Data storage and security

• Exercise data is stored locally on your device and in your personal iCloud. We do not operate servers that store your exercise data.
• Analytics data is stored by PostHog on their EU cloud infrastructure. It is anonymous and cannot be used to identify you.
• Authentication data is stored locally on your device. Any transmission to Apple's authentication services occurs over encrypted connections (HTTPS/TLS).

Data retention

• Exercise / streak data: retained on your device and in iCloud for as long as you use the App. Deleting the App removes local data; iCloud data can be managed through your Apple ID settings.
• Analytics data: retained by PostHog according to their retention policies. We periodically review and purge analytics we no longer need.
• Authentication data: retained for as long as your account exists, and deleted upon an account-deletion request.

Your rights

For all users

• Opt out of analytics at any time via the App's Settings
• Disable push notifications via your device settings
• Delete local data by deleting the App
• Delete iCloud data via your Apple ID iCloud storage settings
• Request account deletion by contacting us

GDPR rights (EEA, UK, Switzerland)

Under the GDPR you have the right to access, rectification, erasure ("right to be forgotten"), data portability, restriction of processing, objection, and to withdraw consent at any time without affecting the lawfulness of prior processing.

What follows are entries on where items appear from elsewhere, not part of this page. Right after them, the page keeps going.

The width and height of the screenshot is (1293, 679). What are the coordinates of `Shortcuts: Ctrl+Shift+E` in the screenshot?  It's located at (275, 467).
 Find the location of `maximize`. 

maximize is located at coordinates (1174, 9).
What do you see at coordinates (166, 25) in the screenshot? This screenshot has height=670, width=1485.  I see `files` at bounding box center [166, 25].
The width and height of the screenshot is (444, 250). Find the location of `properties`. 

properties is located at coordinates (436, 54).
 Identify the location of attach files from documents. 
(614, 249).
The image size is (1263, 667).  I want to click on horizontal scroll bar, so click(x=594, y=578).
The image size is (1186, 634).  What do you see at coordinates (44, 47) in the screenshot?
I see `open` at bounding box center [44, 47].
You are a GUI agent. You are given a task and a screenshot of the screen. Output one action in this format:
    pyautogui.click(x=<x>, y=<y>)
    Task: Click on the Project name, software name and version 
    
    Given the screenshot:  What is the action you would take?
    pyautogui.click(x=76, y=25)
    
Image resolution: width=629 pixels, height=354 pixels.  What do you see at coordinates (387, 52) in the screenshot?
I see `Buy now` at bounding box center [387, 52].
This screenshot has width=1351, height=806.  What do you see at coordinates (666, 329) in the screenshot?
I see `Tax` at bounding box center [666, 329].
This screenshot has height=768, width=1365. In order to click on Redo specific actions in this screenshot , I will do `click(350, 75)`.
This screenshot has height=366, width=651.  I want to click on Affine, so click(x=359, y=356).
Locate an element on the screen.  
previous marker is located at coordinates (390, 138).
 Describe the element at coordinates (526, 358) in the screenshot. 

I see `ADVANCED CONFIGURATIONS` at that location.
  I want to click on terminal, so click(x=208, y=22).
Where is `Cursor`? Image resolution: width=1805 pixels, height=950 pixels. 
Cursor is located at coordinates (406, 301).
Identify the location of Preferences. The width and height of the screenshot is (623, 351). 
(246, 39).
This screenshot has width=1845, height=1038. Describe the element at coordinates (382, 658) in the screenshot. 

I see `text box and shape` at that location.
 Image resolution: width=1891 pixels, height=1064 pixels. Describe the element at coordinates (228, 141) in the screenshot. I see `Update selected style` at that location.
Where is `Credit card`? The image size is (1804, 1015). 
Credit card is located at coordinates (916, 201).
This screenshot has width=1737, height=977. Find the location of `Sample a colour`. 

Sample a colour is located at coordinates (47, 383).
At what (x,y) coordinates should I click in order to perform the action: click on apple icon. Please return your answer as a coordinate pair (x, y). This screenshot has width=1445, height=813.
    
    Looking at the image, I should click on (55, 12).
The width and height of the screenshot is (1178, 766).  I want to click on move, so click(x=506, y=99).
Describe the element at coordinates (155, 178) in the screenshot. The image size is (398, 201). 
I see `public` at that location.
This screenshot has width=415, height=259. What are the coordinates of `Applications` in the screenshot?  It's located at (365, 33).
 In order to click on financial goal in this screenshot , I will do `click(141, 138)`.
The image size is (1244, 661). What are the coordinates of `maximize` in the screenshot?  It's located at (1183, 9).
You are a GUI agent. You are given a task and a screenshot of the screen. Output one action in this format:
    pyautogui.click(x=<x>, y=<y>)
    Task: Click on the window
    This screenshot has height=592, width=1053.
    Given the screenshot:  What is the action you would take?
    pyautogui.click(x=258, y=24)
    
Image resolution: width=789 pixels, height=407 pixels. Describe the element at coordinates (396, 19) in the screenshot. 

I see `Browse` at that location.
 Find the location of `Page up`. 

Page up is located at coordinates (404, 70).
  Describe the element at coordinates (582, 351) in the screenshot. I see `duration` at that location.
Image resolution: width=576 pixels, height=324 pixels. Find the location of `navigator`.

Legal basis for processing: consent (analytics), legitimate interest (app functionality), and contract performance (account management). To exercise any of these rights, contact us at info@mossyarchdigital.com. We respond to GDPR requests within 30 days.

CCPA rights (California residents)

Under the CCPA you have the right to know what personal information we collect and how it's used, to delete your personal information, to opt out of the sale of your personal information (we do not sell your personal information), and to non-discrimination for exercising your rights. To exercise these rights, contact us at info@mossyarchdigital.com. We respond to CCPA requests within 45 days.

Children's privacy

Deep Core is rated 4+ and is suitable for all ages. We do not knowingly collect personal information from children under 13 (or under 16 in the EEA). The analytics consent flow requires affirmative action. If we learn we have collected personal data from a child without appropriate consent, we will delete it promptly. If you are a parent or guardian and believe your child has provided personal data to us, please contact us at info@mossyarchdigital.com.

Changes to this policy

We may update this Privacy Policy from time to time. When we make material changes, we will update the "Last updated" date at the top of this policy and notify users through the App where appropriate. We encourage you to review this policy periodically.

Contact us

If you have questions or concerns about this Privacy Policy or our data practices, contact us at:

• Email: info@mossyarchdigital.com
• Website: deepcore.mossyarchdigital.com
• Developer: Jonathan Buchan / Michele Marques, Mossy Arch Digital

App Store privacy disclosures

This summarises how Deep Core's data practices map to Apple's App Store privacy categories.

Data used to track you

None. Deep Core does not track users across other companies' apps or websites.

Data linked to you

*Only if shared via Sign in with Apple. For guest users, analytics events are anonymous.

Data not linked to you

Data not collected

Precise location, financial information, contacts, browsing history, search history, HealthKit data, photos or videos, audio data, and advertising data are not collected by Deep Core.